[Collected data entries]
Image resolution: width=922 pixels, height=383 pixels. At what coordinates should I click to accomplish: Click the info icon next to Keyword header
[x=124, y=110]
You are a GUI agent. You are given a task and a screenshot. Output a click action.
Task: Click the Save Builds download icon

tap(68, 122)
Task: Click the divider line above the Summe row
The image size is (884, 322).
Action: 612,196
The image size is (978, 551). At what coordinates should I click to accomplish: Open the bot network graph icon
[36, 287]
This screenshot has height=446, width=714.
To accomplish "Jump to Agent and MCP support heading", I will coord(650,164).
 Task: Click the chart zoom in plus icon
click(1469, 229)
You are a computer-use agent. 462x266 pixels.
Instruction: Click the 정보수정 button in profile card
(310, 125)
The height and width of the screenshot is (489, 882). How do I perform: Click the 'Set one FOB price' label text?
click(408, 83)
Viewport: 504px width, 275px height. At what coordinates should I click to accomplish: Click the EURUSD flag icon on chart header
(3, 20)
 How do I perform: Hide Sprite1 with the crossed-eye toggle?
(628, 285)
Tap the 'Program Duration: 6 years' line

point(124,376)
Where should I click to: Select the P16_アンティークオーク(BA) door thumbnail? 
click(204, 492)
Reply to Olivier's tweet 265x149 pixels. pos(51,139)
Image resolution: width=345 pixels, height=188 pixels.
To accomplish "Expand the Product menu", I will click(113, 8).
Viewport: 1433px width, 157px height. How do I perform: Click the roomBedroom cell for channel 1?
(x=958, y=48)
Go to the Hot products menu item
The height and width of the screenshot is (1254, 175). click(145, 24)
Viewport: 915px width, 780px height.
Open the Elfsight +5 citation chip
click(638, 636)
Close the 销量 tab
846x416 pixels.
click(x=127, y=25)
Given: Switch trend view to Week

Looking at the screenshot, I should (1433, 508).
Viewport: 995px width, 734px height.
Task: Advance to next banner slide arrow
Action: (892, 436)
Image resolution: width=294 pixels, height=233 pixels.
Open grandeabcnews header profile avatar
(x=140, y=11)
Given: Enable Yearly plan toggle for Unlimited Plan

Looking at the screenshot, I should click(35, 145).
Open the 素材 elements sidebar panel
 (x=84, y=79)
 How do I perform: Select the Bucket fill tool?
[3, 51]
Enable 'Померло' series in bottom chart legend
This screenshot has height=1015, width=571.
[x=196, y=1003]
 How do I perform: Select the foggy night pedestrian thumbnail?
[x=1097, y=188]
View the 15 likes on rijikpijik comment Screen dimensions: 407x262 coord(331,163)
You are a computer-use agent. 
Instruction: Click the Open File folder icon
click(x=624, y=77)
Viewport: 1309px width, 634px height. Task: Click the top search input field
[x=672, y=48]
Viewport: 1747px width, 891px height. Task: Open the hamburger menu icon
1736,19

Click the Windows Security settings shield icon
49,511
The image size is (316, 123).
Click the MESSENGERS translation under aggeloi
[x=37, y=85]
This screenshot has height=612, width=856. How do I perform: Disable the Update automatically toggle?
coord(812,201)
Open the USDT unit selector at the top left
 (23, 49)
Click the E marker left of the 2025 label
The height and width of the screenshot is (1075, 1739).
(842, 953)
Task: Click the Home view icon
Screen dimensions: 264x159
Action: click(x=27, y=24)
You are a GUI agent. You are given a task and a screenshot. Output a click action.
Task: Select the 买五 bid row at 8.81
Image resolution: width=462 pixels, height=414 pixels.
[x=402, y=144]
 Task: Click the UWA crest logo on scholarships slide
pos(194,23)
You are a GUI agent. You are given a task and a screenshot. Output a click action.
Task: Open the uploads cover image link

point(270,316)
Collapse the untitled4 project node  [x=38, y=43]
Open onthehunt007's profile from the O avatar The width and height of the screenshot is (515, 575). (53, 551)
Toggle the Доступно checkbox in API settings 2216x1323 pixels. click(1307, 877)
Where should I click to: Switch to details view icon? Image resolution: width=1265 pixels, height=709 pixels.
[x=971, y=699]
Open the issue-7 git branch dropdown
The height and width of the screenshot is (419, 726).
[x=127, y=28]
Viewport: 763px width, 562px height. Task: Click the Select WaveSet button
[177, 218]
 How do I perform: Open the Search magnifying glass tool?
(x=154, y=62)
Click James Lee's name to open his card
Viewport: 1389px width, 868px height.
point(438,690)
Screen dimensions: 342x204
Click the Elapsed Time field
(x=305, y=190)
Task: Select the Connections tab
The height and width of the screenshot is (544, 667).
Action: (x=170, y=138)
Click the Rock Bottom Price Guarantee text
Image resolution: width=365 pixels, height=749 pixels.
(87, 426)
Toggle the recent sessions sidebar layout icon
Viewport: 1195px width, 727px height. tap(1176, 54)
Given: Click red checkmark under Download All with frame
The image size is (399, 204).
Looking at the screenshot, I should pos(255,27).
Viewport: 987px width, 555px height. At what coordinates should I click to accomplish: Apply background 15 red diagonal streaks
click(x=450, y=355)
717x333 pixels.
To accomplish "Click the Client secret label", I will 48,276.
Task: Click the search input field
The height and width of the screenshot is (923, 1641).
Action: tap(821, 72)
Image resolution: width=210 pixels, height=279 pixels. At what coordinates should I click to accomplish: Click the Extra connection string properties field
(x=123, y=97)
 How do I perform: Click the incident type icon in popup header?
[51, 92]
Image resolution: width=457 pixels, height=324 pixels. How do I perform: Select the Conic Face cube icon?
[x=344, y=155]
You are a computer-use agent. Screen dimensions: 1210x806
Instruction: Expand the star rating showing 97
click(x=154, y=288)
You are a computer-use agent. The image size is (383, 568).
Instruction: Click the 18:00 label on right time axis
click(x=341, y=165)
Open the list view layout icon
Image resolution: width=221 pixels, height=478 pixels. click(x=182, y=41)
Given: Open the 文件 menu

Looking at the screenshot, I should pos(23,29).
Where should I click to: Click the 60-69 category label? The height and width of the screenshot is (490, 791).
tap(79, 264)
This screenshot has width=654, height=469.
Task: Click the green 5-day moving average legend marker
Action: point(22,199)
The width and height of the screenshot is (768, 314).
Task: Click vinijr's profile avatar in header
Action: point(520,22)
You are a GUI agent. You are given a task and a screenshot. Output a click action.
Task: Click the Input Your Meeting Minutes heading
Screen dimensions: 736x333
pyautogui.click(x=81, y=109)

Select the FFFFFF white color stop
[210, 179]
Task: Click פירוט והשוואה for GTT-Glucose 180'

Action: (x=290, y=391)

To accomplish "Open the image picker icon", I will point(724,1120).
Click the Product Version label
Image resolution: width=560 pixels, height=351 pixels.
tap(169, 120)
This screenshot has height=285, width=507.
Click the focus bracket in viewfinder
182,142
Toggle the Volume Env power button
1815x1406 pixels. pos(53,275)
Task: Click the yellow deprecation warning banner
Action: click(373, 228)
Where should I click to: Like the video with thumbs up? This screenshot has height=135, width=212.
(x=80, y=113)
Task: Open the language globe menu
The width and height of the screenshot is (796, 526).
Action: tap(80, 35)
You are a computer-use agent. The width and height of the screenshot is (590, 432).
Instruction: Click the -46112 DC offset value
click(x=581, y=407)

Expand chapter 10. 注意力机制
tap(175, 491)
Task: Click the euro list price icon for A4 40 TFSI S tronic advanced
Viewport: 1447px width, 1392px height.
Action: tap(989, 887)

- What needs to be done -
Express the lines from the first one through the line containing "Looking at the screenshot, I should click(35, 145).", inclusive, as a JSON list of strings, one string per line, omitting blank lines.

- Exercise response -
[
  "Image resolution: width=922 pixels, height=383 pixels. At what coordinates should I click to accomplish: Click the info icon next to Keyword header",
  "[x=124, y=110]",
  "You are a GUI agent. You are given a task and a screenshot. Output a click action.",
  "Task: Click the Save Builds download icon",
  "tap(68, 122)",
  "Task: Click the divider line above the Summe row",
  "The image size is (884, 322).",
  "Action: 612,196",
  "The image size is (978, 551). At what coordinates should I click to accomplish: Open the bot network graph icon",
  "[36, 287]",
  "This screenshot has height=446, width=714.",
  "To accomplish \"Jump to Agent and MCP support heading\", I will coord(650,164).",
  " Task: Click the chart zoom in plus icon",
  "click(1469, 229)",
  "You are a computer-use agent. 462x266 pixels.",
  "Instruction: Click the 정보수정 button in profile card",
  "(310, 125)",
  "The height and width of the screenshot is (489, 882). How do I perform: Click the 'Set one FOB price' label text?",
  "click(408, 83)",
  "Viewport: 504px width, 275px height. At what coordinates should I click to accomplish: Click the EURUSD flag icon on chart header",
  "(3, 20)",
  " How do I perform: Hide Sprite1 with the crossed-eye toggle?",
  "(628, 285)",
  "Tap the 'Program Duration: 6 years' line",
  "point(124,376)",
  "Where should I click to: Select the P16_アンティークオーク(BA) door thumbnail? ",
  "click(204, 492)",
  "Reply to Olivier's tweet 265x149 pixels. pos(51,139)",
  "Image resolution: width=345 pixels, height=188 pixels.",
  "To accomplish \"Expand the Product menu\", I will click(113, 8).",
  "Viewport: 1433px width, 157px height. How do I perform: Click the roomBedroom cell for channel 1?",
  "(x=958, y=48)",
  "Go to the Hot products menu item",
  "The height and width of the screenshot is (1254, 175). click(145, 24)",
  "Viewport: 915px width, 780px height.",
  "Open the Elfsight +5 citation chip",
  "click(638, 636)",
  "Close the 销量 tab",
  "846x416 pixels.",
  "click(x=127, y=25)",
  "Given: Switch trend view to Week",
  "Looking at the screenshot, I should (1433, 508).",
  "Viewport: 995px width, 734px height.",
  "Task: Advance to next banner slide arrow",
  "Action: (892, 436)",
  "Image resolution: width=294 pixels, height=233 pixels.",
  "Open grandeabcnews header profile avatar",
  "(x=140, y=11)",
  "Given: Enable Yearly plan toggle for Unlimited Plan",
  "Looking at the screenshot, I should click(35, 145)."
]